SHORT EXERCISE 1 — What does the norm of a vector measure, according to the linear algebra notes?
SHORT EXERCISE 2 —
Do these statements agree with the linear algebra notes? Answer yes or no for each, and quote the deciding words.
(a) A unit vector keeps the direction of the original vector and has a magnitude of 1.
(b) The two definitions of the dot product give different results.
(c) The first dot product definition is generally used more for mathematics.
SHORT EXERCISE 3 — What section headings appear in the linear algebra notes?
━━━━━ SOURCE DOCUMENT
This also translates to this expression:\\
\textbf{If any vector in the set is not possible to be expressed as a linear combination of other vectors in the set, then the set of vectors is linearly independent.}\\


\subsubsection{Examples}
$S = \{\begin{bmatrix}2\\2\end{bmatrix}, \begin{bmatrix}1\\0\end{bmatrix}, \begin{bmatrix}0\\2\end{bmatrix} $\} is a set of \textbf{Linearly Dependent} vector.\\
The solution to the expression 
\begin{equation}
\vec{0} = t_1\begin{bmatrix}2\\2\end{bmatrix}+ t_2\begin{bmatrix}1\\0\end{bmatrix} +t_3\begin{bmatrix}0\\2\end{bmatrix}
\end{equation}
can be solved by $t_1 = 1, t_2=-2, t_3=-1$. Since $t_i$ values are not all zeros, this set of vector is linearly dependent.\\
\noindent
Consider $T = \{\begin{bmatrix}1\\0\end{bmatrix}, \begin{bmatrix}0\\2\end{bmatrix}$\}.
The solution to the expression 
\begin{equation}
\vec{0} = t_1\begin{bmatrix}1\\0\end{bmatrix}+ t_2\begin{bmatrix}0\\1\end{bmatrix}
\end{equation}
is only the trivial solution, where all the $t_i$ values must be zero in order for the equation to be satisfied. Therefore, set of vector $T$ is linearly independent.

\subsection{Norm of a Vector}
Norm of a vector is the magnitude of that vector (length of the vector). The famous Pythagoras Theorem can be expanded to find out the norm of a vector in $\R^n$.
Norm of a vector is indicated with two vertical lines.
\begin{equation}
||\vec{v}|| = \sqrt{{v_1}^2+{v_2}^2+...+{v_n}^2}
\end{equation}
\subsection{Dot Product}
Dot product is very difficult to describe with words exactly what it is. However, it will help if you understand that the dot product between Force and Displacement is Work.\\
Dot product has two definitions. They both yield the same result, but each of them are used in different situations.\\
\subsubsection{Unit Vector}
With the knowledge of norm of a vector, it is possible to find the unit vector. Unit vector is a vector that has the same direction, but has magnitude of 1.\\
Unit vector is calculated by dividing the vector by the norm. It is indicated with a hat on top of the vector.\\
\begin{equation}
\uvec{x} = \frac{\vec{x}}{||\vec{x}||}
\end{equation}

\begin{enumerate}
  \item $\vec{x}\cdot\vec{y} = ||\vec{x}|| ||\vec{y}|| cos\theta$
  \item $\vec{x}\cdot\vec{y} = x_1y_1 + x_2y_2 + ... +x_ny_n$
\end{enumerate}
The first equation is generally used more for physics problem, where the angle between the vectors, and magnitudes of the vectors are usually given. The second definition is more used for mathematics, where the components of the vectors is usually given.
━━━━━━━━━━
━━━━━ RECORD SET
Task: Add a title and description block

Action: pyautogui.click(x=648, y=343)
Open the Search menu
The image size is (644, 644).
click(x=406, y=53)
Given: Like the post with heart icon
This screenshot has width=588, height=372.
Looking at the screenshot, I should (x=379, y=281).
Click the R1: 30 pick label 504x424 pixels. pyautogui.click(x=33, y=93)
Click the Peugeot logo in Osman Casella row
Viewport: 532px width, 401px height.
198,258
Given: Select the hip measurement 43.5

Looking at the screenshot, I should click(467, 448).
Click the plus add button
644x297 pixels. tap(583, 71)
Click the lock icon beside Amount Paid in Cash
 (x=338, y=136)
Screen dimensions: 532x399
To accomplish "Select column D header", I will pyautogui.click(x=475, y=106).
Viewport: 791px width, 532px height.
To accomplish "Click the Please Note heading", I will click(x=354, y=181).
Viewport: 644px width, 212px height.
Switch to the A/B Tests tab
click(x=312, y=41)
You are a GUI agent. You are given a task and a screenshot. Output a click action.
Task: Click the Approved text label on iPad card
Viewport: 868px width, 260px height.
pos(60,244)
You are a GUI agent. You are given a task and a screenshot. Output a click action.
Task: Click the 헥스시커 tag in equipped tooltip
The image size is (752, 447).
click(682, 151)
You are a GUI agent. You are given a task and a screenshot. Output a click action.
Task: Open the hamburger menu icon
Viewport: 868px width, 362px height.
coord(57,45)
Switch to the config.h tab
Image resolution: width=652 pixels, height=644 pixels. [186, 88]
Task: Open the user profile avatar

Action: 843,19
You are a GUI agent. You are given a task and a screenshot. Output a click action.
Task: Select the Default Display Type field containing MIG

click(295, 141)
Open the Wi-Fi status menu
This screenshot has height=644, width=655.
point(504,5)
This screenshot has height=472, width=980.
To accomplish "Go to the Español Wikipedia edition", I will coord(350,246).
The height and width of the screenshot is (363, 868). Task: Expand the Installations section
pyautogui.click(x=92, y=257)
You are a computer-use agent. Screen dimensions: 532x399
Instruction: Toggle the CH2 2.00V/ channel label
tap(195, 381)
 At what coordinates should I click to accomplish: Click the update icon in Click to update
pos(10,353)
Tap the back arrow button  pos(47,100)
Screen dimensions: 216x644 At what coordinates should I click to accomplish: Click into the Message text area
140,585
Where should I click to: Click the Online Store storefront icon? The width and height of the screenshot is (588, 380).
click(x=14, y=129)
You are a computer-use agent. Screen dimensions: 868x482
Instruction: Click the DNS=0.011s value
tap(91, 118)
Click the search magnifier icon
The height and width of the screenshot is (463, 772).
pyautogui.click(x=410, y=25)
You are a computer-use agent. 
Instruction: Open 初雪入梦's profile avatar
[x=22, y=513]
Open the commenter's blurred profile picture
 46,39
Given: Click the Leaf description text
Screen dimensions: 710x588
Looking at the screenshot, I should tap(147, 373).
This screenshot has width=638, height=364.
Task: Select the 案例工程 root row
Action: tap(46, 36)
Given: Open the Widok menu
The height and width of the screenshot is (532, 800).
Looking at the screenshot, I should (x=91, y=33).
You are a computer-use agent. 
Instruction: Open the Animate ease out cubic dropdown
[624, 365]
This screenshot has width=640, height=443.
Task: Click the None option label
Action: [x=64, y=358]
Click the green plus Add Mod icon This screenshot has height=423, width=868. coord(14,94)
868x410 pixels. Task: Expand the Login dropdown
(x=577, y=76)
━━━━━━━━━━
CORRECT OUTPUT 1 — The norm of a vector is its magnitude, meaning the length of the vector.

CORRECT OUTPUT 2 —
(a) Yes: "Unit vector is a vector that has the same direction, but has magnitude of 1."
(b) No: "They both yield the same result, but each of them are used in different situations."
(c) No: "The first equation is generally used more for physics problem"

CORRECT OUTPUT 3 —
- Examples
- Norm of a Vector
- Dot Product
- Unit Vector